Bacterial burdens in lungs of NOS2^−/− (closed circles) and wild-type C57BL/6 (open circles) mice following intravenous infection with M. tuberculosis Erdman (A) or clinical isolate CI3 (B), CI4 (C), or CI7 (D). Mice were infected with 10⁵ to 10⁶ CFU of M. tuberculosis, and lung homogenates were plated at the times indicated to determine the number of viable bacilli. Each point is the mean of three mice, and the bar is the standard error and is representative of two experiments. By 4 weeks postinfection and beyond, the bacterial burden in the lungs of NOS2^−/− mice is significantly greater than that of wild-type C57BL/6 animals for all of the M. tuberculosis strains examined (P < 0.05).

FIG. 2

Bacterial burdens in lungs of NOS2^−/− (closed circles) and wild-type C57BL/6 (open circles) mice following aerosol infection with M. tuberculosis Erdman (A) or clinical isolate CI3 (B), CI4 (C), or CI7 (D). Mice were infected by aerosol with approximately 50 viable bacilli, and lung homogenates were plated at the times indicated to determine the number of viable bacilli. Each point is the mean of three mice (except on day 1 postinfection, when two mice were examined), and the bar is the standard error. M. tuberculosis Erdman and clinical isolate CI3 were evaluated three times with similar results. Isolates CI4 and CI7 were studied once. By 33 days postinfection and beyond, the bacillary load in the lungs of NOS2^−/− mice was significantly greater than that of wild-type C57BL/6 animals for all of the strains of M. tuberculosis tested (P < 0.05)

FIG. 3

Survival of NOS2-deficient mice following infection with 10⁵ to 10⁶ CFU intravenously (A) or with approximately 50 CFU aerogenically (B). The M. tuberculosis strains used for infection included Erdman (open triangle) and clinical isolates CI3 (closed circle), CI4 (open circle), and CI7 (closed triangle). No wild-type C57BL/6 mouse succumbed to infection. There were five mice per group. Similar results were obtained in a second experiment.

FIG. 4

Growth of clinical isolates CI3 (A) and CI7 (B) in C57BL/6 macrophages.
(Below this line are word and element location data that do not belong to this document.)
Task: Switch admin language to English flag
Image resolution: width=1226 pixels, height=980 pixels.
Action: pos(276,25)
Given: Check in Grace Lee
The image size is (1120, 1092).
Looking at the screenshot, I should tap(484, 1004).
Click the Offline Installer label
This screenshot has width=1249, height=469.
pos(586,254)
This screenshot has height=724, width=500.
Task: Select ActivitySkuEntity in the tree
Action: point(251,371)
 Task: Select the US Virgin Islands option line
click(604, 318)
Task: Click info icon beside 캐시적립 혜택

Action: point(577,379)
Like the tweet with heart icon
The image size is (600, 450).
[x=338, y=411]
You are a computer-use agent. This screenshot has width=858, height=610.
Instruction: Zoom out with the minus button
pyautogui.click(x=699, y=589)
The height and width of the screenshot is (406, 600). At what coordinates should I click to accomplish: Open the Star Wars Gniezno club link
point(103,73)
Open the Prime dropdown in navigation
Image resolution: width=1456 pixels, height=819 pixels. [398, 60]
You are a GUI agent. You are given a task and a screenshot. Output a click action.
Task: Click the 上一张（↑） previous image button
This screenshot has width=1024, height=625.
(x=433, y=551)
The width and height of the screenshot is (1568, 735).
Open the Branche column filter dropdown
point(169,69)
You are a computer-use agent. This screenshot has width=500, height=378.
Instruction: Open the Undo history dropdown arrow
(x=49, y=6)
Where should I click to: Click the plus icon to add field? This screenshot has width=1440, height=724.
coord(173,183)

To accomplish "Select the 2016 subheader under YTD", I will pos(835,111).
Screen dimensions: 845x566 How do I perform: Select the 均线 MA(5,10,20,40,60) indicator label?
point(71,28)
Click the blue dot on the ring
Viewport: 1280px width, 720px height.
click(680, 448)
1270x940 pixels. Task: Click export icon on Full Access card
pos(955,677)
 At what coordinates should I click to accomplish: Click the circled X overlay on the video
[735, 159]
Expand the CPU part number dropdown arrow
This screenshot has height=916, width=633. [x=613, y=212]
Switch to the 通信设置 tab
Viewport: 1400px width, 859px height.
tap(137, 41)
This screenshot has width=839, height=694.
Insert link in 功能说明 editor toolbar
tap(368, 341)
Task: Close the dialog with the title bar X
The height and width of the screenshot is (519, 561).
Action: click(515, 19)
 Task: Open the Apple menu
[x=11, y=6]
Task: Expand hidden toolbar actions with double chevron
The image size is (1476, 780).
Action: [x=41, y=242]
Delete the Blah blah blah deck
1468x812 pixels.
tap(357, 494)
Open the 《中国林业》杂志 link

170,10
Thioglycolate-elicited peritoneal macrophages were left unactivated (solid line) or were activated with IFN-γ and LPS (dashed line) and then infected with one of the clinical isolates of M. tuberculosis at a multiplicity of infection of 2 to 4. The number of intracellular bacteria was determined over 3 days by plating cell lysates onto 7H10 agar plates and enumerating bacterial colonies 21 days later. Each point is the mean of three wells; bars are standard errors. The x axis denotes hours postinfection.